The code I'm using is as follows:
I initialise the SoundPlayer as a global variable on program start with
SoundPlayer sp = new SoundPlayer("typewriter.wav")
Then on the KeyPress event I simply call
sp.Play();
Does anybody know what's causing the heavy memory usage? The file is less than a second long, so it shouldn't be clogging the thing up too much.
Don't use SoundPlayer
- use the waveOut...
API instead:
http://www.codeproject.com/Articles/4889/A-full-duplex-audio-player-in-C-using-the-waveIn-w
SoundPlayer
is more like a toy than a production-ready component, although I'm sure the MS intern that wrote it meant well. :)

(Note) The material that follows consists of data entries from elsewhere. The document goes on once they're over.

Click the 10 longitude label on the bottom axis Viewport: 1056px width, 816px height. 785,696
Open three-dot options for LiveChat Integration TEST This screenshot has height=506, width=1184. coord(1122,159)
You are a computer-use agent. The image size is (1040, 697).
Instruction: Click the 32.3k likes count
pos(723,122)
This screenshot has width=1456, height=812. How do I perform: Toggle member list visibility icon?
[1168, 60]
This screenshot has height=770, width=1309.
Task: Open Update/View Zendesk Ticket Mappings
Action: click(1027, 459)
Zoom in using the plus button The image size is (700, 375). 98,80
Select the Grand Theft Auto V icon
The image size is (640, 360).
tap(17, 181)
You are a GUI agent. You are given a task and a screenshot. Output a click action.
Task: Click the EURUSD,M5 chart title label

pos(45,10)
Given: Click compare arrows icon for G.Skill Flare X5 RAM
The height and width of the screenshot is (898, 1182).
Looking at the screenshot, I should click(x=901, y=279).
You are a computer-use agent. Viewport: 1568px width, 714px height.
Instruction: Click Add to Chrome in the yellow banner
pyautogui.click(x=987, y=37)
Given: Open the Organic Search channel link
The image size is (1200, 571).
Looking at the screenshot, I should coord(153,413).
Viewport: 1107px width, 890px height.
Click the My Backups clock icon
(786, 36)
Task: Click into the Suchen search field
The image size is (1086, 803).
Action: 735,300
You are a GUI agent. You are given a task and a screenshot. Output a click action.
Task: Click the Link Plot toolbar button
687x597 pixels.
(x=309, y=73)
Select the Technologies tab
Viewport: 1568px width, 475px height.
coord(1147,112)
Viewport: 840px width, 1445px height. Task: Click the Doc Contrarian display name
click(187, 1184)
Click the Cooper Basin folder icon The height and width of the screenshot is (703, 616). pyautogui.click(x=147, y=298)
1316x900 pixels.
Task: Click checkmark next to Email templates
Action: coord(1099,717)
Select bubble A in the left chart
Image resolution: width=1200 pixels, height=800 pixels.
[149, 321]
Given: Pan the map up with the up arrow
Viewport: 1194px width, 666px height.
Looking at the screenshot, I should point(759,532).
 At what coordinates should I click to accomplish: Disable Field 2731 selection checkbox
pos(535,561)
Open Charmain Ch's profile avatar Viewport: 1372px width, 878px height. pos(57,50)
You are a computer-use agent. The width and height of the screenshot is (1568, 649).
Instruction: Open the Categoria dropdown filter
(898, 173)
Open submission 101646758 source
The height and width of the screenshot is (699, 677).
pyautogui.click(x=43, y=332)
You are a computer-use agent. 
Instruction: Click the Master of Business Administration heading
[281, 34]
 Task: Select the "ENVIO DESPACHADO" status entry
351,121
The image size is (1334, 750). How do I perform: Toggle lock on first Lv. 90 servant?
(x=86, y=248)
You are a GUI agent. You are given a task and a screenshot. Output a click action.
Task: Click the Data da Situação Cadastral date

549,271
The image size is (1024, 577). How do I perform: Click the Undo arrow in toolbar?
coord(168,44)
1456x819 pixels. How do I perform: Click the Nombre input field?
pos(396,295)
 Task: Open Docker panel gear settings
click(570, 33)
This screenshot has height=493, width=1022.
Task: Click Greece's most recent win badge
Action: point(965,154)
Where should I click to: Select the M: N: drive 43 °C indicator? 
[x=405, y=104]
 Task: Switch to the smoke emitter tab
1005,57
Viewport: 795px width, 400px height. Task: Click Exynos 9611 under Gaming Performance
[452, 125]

Update: if you use the linked sample and get familiar with the code, you'll see what's probably wrong with the SoundPlayer
implementation. Playing audio with the waveOut...
functions involves two in-memory buffers: one small one for the header, and one potentially large buffer than contains the actual sample data. The hotfix article you linked to mentions the leak of a few hundred bytes each time Play
is called, which means the code is probably instantiating a new header each time and then not disposing of it properly. (This is assuming SoundPlayer
wraps the waveOut...
API - I don't know whether this is the case or not)
Programmers take for granted the maxim "don't reinvent the wheel". Well, sometimes the wheel desperately needs reinventing.